2004年10月、バンコックのカセサート大学農業・農業工学生産改良研究所(KAPI)に共同研究プロジェクト実施のため滞在していました。その時、同大学のカンチャナブリキャンパスで、食料と競合しない燃料になるジャトロファの栽培を行っているとの情報がありました。「ジャトロファ」という植物名は私にとって初めて耳にするものでしたので、さっそく車を走らせました。カンチャナブリは、バンコクの西120kmのミャンマーとの国境近くの、映画「戦場にかける橋」で有名なクワイ河鉄橋のある街です。
ジャトロファ(Jatropha curcas)は、中南米原産のトウダイグサ科の樹高3-8 m程度の落葉低木樹で、少ない降水量のやせた土地でも生長が早く、旱魃や病気に強く、樹齢は最大50年程度と報告されています。
植栽後3-4年目から収穫でき、条件が良ければ小さめの梅の実のような多数の果実を年に3~4回つけます。カセサート大学の農場では2m x 2.5m間隔で栽培していますから1haあたり2,000株の植栽になります。

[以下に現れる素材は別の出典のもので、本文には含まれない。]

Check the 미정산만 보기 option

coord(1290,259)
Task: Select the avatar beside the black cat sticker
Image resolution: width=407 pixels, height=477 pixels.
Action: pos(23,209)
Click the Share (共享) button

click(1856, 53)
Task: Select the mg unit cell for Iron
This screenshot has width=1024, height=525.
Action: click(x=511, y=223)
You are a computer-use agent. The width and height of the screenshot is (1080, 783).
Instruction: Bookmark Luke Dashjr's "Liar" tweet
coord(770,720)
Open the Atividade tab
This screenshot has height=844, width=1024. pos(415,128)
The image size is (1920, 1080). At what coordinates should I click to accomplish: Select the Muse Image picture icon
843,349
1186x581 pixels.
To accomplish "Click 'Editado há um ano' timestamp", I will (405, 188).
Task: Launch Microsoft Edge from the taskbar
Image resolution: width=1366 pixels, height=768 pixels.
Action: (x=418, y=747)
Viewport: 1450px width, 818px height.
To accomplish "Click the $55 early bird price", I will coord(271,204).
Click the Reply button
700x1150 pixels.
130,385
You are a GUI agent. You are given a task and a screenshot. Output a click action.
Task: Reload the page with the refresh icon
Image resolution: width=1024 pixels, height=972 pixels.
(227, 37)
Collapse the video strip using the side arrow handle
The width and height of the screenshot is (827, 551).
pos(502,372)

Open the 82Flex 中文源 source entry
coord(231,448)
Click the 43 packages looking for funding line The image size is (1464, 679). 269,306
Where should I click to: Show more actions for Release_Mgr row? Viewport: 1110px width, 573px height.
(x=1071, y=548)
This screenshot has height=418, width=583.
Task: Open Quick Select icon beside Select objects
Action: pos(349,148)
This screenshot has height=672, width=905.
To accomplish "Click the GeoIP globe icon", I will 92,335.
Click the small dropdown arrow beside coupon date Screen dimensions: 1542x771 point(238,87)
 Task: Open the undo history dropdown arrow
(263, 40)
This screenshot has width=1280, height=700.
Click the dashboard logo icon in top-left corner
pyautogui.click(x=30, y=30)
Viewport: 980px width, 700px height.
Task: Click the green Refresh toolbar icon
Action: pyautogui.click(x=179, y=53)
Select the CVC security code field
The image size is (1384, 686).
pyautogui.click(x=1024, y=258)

果実の中にある種子は黒褐色で重さが0.6g程度で、重量の60%程度が脂質です。種子の収量は、1haあたり年1,000~1,500kgですから、油は年0.6~0.9㌧/haになります。この数字はパーム油の2.8㌧/haには及びませんが、ナタネ油の0.7㌧/haに引けをとりません。Jatropha油には発がんを促進する有害なホルボールエステルが含まれているので食用にはできず食料と競合しないバイオ燃料として期待されました。しかし商業ベースに乗せるために生産地が拡大すれば、最終的には既存の食糧作物からの転作が進むことになるでしょう。Jatropha油はそのままでもA重油と同様に使えることから、途上国での小型の農機具運転用燃料に限った地産地消のエネルギーと捉えるべきでしょう。
2010年12月、かずさDNA研究所はゲノム解読に成功したと発表しました。